Search code examples
c#task-parallel-librarytpl-dataflow

Reopen TPL Dataflow input after marking it complete


I'm trying to make a processing pipeline service that users can place an item into and wait for the results to finish being processed. My idea is to use DI to have it inject able.

The problem I'm facing is that after processing the first set of data and marking the input block as complete, it remains closed when I try processing another set of data. Is there a way to reopen the pipeline to allow data processing again?

I'm also using a library ontop of TPL Dataflow called DataflowEx.

   public interface IPipelineService
   {
        Task FillPipeline(object inputObj);

        Task WaitForResults();

        Task<List<object>> GetResults();

        Task FlushPipeline();

        Task Complete();
   }

   public class Pipeline : Dataflow<object>, IPipelineService
   {
        private TransformBlock<object, object> _inputBlock;
        private ActionBlock<object> _resultBlock;

        private List<object> _results { get; set; }

        public Pipeline() : base(DataflowOptions.Default)
        {
            _results = new List<object>();

            _inputBlock = new TransformBlock<object, object>(obj => Processing.Processing.ReceiveOrder(obj));
            _resultBlock = new ActionBlock<object>(obj => _results.Add(Processing.Processing.ReturnProcessedOrder(obj)));

            _inputBlock.LinkTo(_resultBlock, new DataflowLinkOptions() { PropagateCompletion = true });

            RegisterChild(_inputBlock);
            RegisterChild(_resultBlock);
        }

        public Task FillPipeline(object inputObj)
        {
            //InputBlock.Post(inputObj);
            return Task.CompletedTask;
        }

        public async Task WaitForResults()
        {
            await this.CompletionTask;
        }

        public Task<List<object>> GetResults()
        {
            return Task.FromResult(_results);
        }

        public Task FlushPipeline()
        {
            _results = new List<object>();
            return Task.CompletedTask;
        }

        Task IPipelineService.Complete()
        {
            InputBlock.Complete();
            return Task.CompletedTask;
        }

        public override ITargetBlock<object> InputBlock { get { return _inputBlock; } }

        public object Result { get { return _results; } }
    }

This the basic example I'm working with at the moment to test this idea.

This is how I want to be able to use it and be able to have items be fed into it after it has finished processing the first set.

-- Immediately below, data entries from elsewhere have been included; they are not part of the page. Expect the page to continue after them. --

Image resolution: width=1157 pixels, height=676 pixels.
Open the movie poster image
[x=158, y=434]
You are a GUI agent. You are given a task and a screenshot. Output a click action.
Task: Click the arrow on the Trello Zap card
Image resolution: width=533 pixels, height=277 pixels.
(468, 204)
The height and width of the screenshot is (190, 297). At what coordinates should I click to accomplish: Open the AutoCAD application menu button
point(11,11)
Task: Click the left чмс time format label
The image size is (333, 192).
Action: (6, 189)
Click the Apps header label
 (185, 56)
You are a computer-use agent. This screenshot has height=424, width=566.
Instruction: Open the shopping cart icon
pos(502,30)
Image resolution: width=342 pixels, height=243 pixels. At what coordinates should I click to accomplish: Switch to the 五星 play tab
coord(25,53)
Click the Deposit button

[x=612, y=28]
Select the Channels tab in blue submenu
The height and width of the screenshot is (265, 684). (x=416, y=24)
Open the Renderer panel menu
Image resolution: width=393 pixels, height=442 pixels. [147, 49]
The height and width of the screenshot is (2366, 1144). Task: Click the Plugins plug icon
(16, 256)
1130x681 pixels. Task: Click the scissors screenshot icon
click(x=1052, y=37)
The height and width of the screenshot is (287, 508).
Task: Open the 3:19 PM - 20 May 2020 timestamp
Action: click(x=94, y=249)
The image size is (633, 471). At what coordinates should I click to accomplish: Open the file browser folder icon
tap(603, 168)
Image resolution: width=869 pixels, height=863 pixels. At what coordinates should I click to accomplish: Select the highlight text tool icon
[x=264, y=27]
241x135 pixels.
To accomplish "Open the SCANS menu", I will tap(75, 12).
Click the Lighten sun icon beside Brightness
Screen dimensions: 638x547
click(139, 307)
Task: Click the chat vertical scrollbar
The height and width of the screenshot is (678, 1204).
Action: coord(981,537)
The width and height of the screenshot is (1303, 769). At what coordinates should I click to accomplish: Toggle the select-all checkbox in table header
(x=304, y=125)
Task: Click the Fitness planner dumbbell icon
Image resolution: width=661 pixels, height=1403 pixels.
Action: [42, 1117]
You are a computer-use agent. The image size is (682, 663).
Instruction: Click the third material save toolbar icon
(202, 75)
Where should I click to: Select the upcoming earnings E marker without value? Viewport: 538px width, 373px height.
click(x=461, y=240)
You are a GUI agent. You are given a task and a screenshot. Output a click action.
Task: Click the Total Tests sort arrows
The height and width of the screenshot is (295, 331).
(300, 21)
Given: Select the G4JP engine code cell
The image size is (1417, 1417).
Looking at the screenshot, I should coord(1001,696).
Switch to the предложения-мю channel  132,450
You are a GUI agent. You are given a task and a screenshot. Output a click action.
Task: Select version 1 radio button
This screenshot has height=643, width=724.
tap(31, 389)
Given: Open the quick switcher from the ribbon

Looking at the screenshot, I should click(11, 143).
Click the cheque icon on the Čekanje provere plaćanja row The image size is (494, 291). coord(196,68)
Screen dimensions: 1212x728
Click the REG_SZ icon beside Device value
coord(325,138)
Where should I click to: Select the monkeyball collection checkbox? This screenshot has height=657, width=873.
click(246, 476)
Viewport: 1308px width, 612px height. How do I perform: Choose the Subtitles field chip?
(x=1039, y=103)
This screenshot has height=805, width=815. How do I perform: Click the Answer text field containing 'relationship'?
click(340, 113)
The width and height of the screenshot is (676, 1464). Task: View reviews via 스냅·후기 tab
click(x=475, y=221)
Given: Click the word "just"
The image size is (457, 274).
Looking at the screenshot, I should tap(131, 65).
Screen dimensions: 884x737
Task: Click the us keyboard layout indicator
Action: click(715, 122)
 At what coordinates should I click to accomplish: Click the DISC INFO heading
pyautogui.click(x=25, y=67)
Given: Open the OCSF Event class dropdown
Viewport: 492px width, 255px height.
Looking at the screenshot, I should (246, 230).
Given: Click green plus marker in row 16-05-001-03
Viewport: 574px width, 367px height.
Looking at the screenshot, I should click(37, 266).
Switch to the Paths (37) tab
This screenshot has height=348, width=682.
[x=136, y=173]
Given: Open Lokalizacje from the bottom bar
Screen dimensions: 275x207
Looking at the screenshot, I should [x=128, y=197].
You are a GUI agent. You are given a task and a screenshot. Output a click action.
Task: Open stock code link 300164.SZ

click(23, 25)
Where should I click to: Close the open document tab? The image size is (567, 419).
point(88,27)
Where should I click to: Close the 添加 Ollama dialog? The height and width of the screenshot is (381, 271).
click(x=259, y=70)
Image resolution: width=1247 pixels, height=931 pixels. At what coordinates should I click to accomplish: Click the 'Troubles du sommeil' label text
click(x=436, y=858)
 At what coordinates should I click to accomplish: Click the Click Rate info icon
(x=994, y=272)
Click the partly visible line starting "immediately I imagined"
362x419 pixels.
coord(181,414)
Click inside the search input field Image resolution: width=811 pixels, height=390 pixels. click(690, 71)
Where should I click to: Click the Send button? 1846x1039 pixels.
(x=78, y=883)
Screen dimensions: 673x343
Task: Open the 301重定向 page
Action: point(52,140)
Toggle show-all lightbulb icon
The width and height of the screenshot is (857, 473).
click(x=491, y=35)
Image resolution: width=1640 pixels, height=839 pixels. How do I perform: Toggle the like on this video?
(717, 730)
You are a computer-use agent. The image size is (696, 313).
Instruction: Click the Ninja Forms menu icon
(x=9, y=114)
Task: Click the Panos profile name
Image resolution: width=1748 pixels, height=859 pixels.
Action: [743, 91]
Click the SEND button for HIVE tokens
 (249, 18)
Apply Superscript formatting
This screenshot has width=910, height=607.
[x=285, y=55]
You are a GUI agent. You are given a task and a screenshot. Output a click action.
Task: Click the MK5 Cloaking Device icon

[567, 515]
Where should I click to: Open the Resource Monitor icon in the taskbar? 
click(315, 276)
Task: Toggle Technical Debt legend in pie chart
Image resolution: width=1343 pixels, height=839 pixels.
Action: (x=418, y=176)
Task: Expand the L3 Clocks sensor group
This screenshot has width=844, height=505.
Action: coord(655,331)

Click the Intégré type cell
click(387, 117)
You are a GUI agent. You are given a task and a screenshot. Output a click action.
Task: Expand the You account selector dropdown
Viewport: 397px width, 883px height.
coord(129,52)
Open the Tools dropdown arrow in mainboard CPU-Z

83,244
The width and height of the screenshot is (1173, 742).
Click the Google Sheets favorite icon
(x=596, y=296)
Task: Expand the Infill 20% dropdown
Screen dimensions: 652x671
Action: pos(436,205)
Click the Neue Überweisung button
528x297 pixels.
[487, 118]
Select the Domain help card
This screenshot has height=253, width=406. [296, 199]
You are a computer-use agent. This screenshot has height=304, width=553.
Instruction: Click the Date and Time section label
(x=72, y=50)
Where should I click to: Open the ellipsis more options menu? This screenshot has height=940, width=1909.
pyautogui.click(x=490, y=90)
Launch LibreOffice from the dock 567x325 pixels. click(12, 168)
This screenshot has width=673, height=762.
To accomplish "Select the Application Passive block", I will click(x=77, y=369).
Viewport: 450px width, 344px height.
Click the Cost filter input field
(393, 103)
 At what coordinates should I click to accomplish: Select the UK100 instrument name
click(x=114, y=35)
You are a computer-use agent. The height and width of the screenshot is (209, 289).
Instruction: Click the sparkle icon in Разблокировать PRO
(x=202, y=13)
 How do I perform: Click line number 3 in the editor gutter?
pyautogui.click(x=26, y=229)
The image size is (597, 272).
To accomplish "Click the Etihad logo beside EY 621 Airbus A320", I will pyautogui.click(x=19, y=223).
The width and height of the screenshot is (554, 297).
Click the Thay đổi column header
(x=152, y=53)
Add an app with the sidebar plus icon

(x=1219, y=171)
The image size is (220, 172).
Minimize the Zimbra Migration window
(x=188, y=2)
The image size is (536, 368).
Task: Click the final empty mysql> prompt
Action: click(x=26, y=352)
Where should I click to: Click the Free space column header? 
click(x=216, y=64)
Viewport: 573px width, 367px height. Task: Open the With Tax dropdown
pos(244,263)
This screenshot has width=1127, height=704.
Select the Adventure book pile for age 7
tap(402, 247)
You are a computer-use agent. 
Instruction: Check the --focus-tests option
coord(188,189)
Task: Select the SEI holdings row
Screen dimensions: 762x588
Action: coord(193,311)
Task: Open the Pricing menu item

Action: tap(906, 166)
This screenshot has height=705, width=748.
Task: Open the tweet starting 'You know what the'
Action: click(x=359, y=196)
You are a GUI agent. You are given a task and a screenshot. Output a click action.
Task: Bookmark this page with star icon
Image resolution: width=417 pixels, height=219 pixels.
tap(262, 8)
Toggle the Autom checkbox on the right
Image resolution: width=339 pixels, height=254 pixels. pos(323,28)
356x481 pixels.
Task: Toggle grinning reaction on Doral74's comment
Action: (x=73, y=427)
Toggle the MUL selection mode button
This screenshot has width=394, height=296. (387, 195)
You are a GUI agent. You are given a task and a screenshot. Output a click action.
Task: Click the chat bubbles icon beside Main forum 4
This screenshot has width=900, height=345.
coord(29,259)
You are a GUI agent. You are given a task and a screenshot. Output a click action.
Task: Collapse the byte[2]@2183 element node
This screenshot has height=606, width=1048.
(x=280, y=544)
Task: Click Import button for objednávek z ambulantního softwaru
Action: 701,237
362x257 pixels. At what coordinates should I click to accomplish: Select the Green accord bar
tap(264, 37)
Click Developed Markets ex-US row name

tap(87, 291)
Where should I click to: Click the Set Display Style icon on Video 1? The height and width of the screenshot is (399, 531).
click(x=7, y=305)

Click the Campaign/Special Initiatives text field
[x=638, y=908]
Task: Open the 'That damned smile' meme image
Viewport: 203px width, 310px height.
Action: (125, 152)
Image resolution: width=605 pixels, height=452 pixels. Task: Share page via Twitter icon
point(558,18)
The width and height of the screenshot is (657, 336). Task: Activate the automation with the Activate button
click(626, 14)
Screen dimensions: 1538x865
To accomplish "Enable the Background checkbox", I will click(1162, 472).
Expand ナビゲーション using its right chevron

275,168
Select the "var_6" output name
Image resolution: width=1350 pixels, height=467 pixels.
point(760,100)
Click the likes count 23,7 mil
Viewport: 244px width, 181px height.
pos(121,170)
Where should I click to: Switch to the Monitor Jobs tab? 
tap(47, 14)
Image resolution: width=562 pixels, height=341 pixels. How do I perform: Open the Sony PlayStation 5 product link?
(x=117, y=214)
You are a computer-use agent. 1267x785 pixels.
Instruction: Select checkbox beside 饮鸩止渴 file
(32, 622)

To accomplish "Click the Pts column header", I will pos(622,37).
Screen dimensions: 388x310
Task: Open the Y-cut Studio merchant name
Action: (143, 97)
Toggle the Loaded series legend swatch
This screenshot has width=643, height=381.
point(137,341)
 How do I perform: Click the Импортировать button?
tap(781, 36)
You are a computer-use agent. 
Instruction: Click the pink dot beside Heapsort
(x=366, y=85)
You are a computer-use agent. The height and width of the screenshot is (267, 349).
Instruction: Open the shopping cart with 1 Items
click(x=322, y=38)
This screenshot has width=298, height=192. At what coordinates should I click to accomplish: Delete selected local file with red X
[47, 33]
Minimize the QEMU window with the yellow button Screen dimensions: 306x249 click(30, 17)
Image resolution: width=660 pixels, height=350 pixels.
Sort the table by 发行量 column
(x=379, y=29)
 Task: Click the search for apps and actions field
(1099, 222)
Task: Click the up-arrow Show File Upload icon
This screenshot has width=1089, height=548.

await _pipelineService.FillPipeline(new GenerateOrder(OrderType.HomeLoan).order);
await _pipelineService.FillPipeline(new GenerateOrder(OrderType.OtherLoan).order);
await _pipelineService.FillPipeline(new GenerateOrder(OrderType.PersonalLoan).order);
await _pipelineService.FillPipeline(new GenerateOrder(OrderType.CarLoan).order);
await _pipelineService.Complete();
await _pipelineService.WaitForResults();

Solution

  • You can't restart a completed dataflow set - I just reset my objects to start again (in this case I call ResetDataFlow in CompleteAsync())

    public class DownloadConnector
    {
        public DownloadDataFlow DataFlow { get; set; }
    
        public DownloadConnector(int maxDop)
        {
            DataFlow = new DownloadDataFlow(maxDop);
        }
    
        public async Task SendAsync(DownloadItem item)
        {
            await DataFlow.BufferBlock.SendAsync(item);
        }
    
        public async Task CompleteAsync()
        {
            DataFlow.BufferBlock.Complete();
            await DataFlow.ActionBlock.Completion;
            DataFlow.ResetDataFlow();
        }
    }
    
    public class DownloadDataFlow
    {
        public BufferBlock<DownloadItem> BufferBlock { get; set; }
        public TransformBlock<DownloadItem, DownloadItem> TransformBlock { get; set; }
        public ActionBlock<DownloadItem> ActionBlock { get; set; }
        public int MaxDop { get; set; }
    
        public DownloadDataFlow(int maxDop)
        {
            MaxDop = maxDop;
            ResetDataFlow();
        }
    
        public DownloadDataFlow ResetDataFlow()
        { 
            BufferBlock = new BufferBlock<DownloadItem>();
            TransformBlock = new TransformBlock<DownloadItem, DownloadItem>(DownloadAsync);
            ActionBlock = new ActionBlock<DownloadItem>(OnCompletion, new ExecutionDataflowBlockOptions { MaxDegreeOfParallelism = MaxDop });
            BufferBlock.LinkTo(TransformBlock, new DataflowLinkOptions { PropagateCompletion = true });
            TransformBlock.LinkTo(ActionBlock, new DataflowLinkOptions { PropagateCompletion = true });
    
            return this;
        }
    
        public async Task DownloadAsync(DownloadItem item)
        {
            ...
        }
    
        public async Task OnCompletion(DownloadItem item)
        {
            ...
        }
    }
    
    public class DownloadItem
    {
        ...
    }
    

    And the code is run using:

    var connector = new DownloadConnector(10);
    await connector.SendAsync(new DownloadItem());
    await connector.SendAsync(new DownloadItem());
    await connector.SendAsync(new DownloadItem());
    await connector.SendAsync(new DownloadItem());
    await connector.CompleteAsync();
    
    await connector.SendAsync(new DownloadItem());
    await connector.SendAsync(new DownloadItem());
    await connector.SendAsync(new DownloadItem());
    await connector.SendAsync(new DownloadItem());
    await connector.CompleteAsync();